## Study questions
**A.** In the Computer Use Tool page, please rewrite the part between "Computer Use Tool" and "and type text.", inclusive, swapping "LLMs" for "large language models".
**B.** Answer these from the Computer Use Tool page:
(i) What browser does the PlaywrightComputerDriver drive?
(ii) What is the ConsoleComputerDriver used for?
(iii) What does the ComputerUseTool rely on?
**C.** Extend the Computer Use Tool page, picking up right after its last sentence.

(Provided passage begins)

Skip to content

Computer Use Tool

The ComputerUseTool allows LLMs to perform automated, screen-based interactions. It bridges text-based AI models with graphical user interfaces, enabling the agent to "see" the screen, click elements, and type text.

Overview

The ComputerUseTool relies on an IComputerDriver that abstracts browser automation. - PlaywrightComputerDriver: Drives Chromium, captures viewports, and executes real mouse/keyboard events. - ConsoleComputerDriver: A lightweight, text-only driver for HTTP scraping.

Usage

Instantiate a driver, wrap it in a ComputerUseToolset, and assign it to the agent.

(Provided passage ends)
(Data supplied begins)

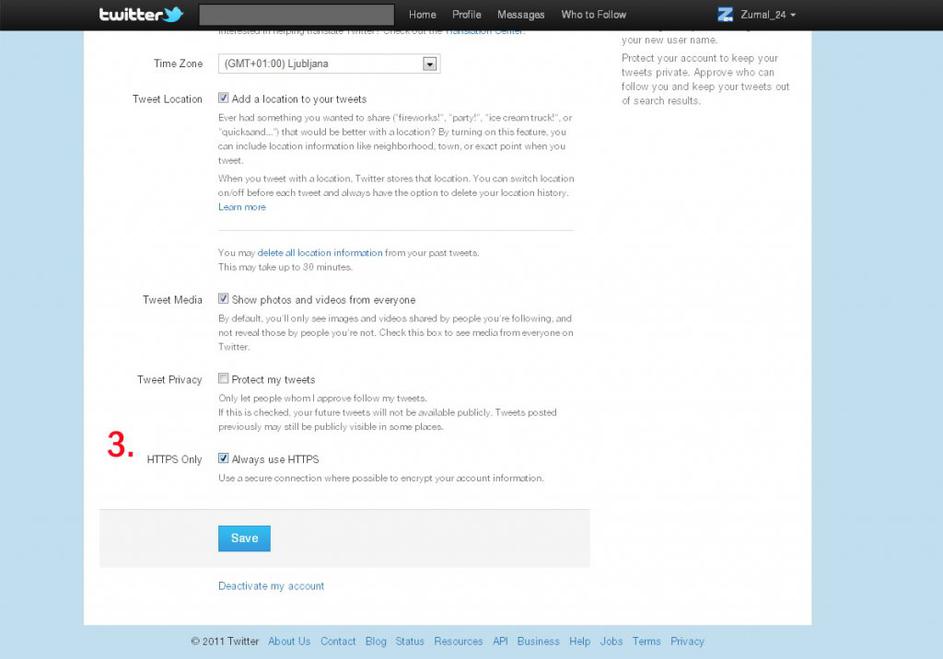943x659 pixels.
Task: Click the Zumal_24 profile avatar icon
Action: (725, 14)
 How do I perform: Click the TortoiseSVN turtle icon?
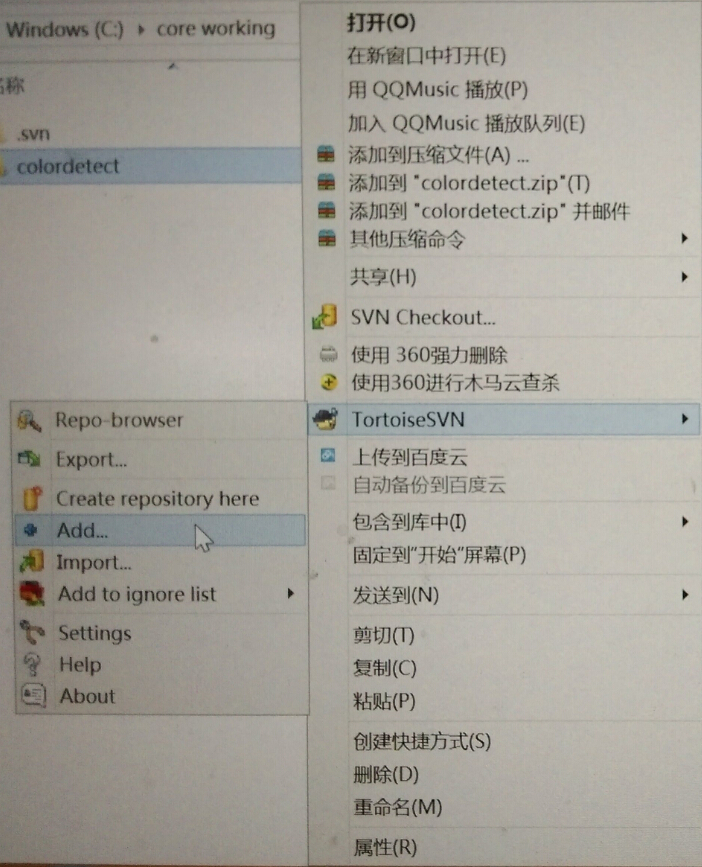(x=325, y=419)
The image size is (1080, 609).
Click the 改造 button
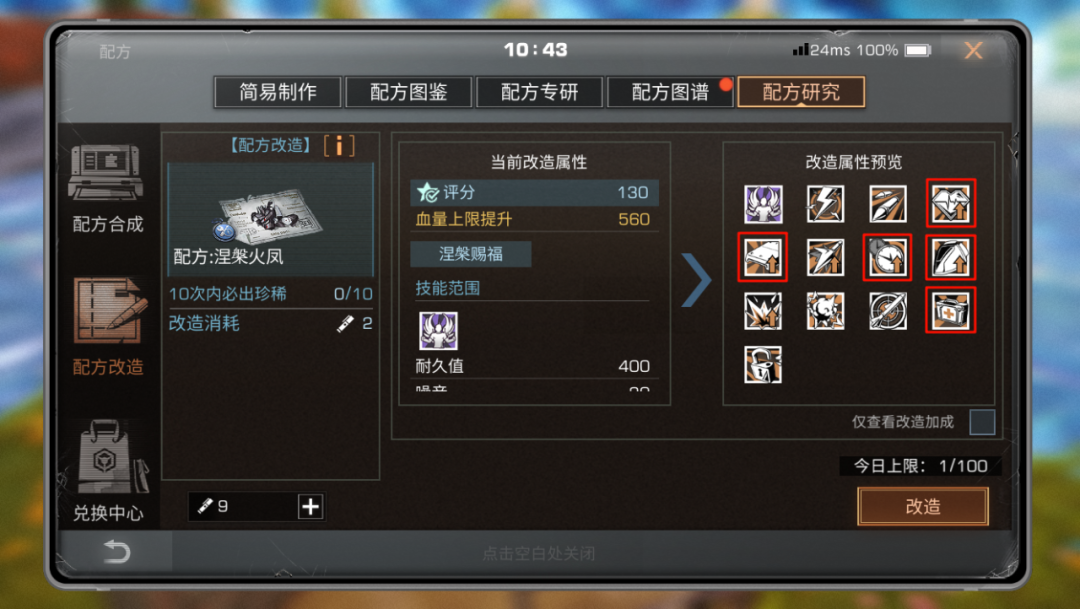pyautogui.click(x=923, y=506)
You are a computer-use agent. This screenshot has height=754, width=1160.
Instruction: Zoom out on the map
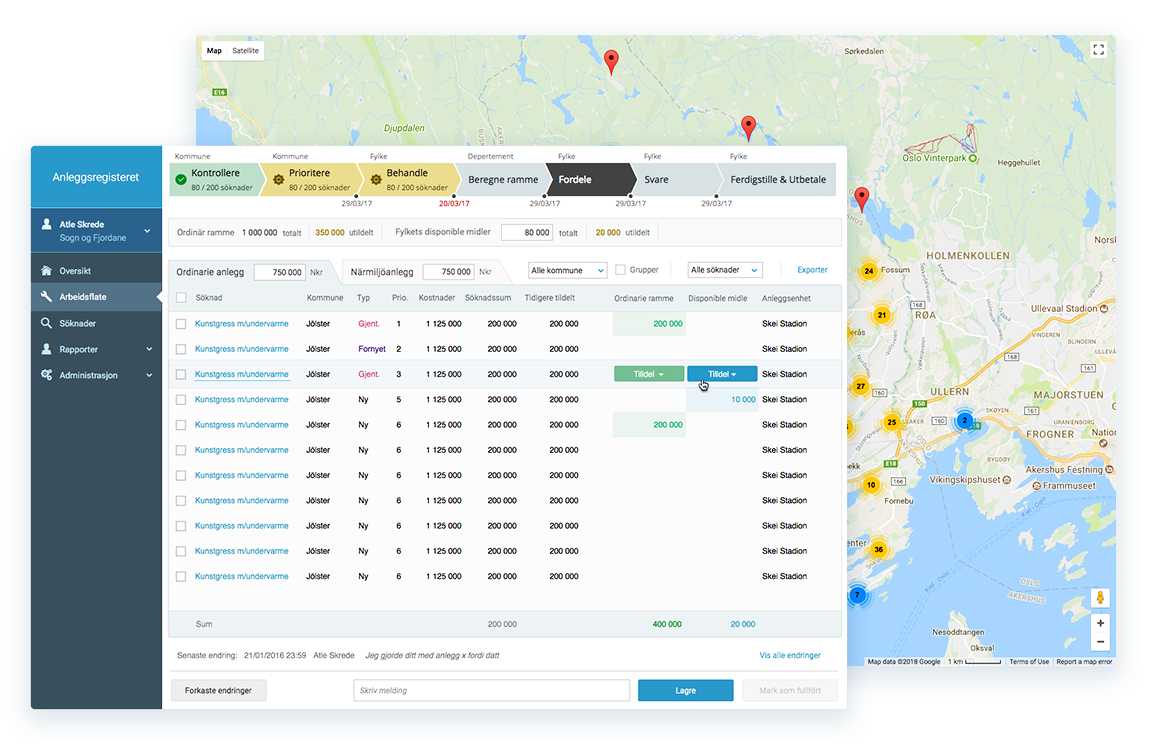point(1100,642)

(Data supplied ends)

## Responses
**A.**
Computer Use Tool

The ComputerUseTool allows large language models to perform automated, screen-based interactions. It bridges text-based AI models with graphical user interfaces, enabling the agent to "see" the screen, click elements, and type text.

**B.**
(i) Chromium.
(ii) HTTP scraping, as a lightweight, text-only driver.
(iii) An IComputerDriver that abstracts browser automation.

**C.**
using GoogleAdk.Core.Agents;
using GoogleAdk.Core.Tools;
using GoogleAdk.Samples.ComputerUse.Drivers;

// 1. Initialize the driver
var driver = new PlaywrightComputerDriver();
await driver.InitializeAsync();

// 2. Attach to the agent
var agent = new LlmAgent(new LlmAgentConfig
{
    Name = "automation_agent",
    Model = "gemini-2.5-flash",
    Instruction = "You are a web automation bot. Use computer_use to interact with elements.",
    Tools = [ new ComputerUseToolset(driver) ]
});

LLM Commands

The LLM issues JSON commands (e.g., {"action": "left_click", "coordinate": [450, 300]}) which the ComputerUseToolset automatically maps to the driver's ClickAsync, TypeAsync, and PressKeyAsync methods.

Important: Ensure you call await driver.CloseAsync(); when shutting down to clean up processes.